Little has been known until recently about the Aerodinamica Spider, or Aerospider, which Italian dictator Benito Mussolini hoped would restore Italy’s fading fortunes on the racetrack in the late 1930s.
“This car was the Loch Ness monster of the motor world,” Classic Motor Show spokesperson Paul Mathers said today of the prototype. “It was long considered a myth until it was found 10 years ago by its current owner, George Gebhart.”
The Aerospider was designed by Alfa Romeo chief engineer Vittorio Jano and built in secret in Hungary two years before the outbreak of World War II.
“The Alfa Aerospider has a remarkable history,” Mathers said. “It even has the bullet holes to prove it.”

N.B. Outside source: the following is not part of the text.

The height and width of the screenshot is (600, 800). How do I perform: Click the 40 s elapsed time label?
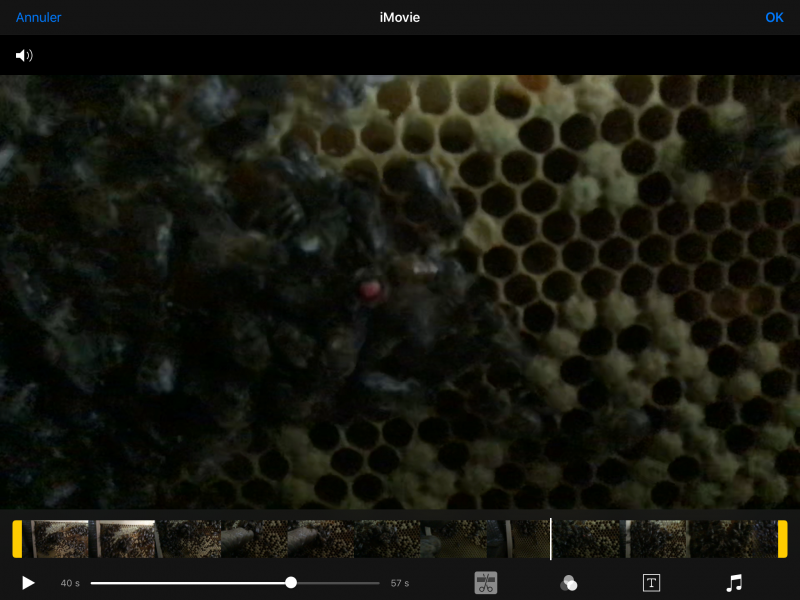click(70, 583)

The mid-engined Aerospider was built by brothers Gino and Oscar Jankovits, who used their six-cylinder 2.3-litre creation to flee Hungary after the post-war communist take-over.
The streamlined car was way ahead of its time, the first to have a steering wheel in the centre of the front bench-seat, and the first featuring the aerodynamic cigar shape.
In the mid-1930s, Alfa Romeo started to lose its dominance on the European racing circuit to the latest models by German carmakers Auto Union and Daimler-Benz.
Mathers said vehicles worth $96?million (about R670?million) would be on display at the show.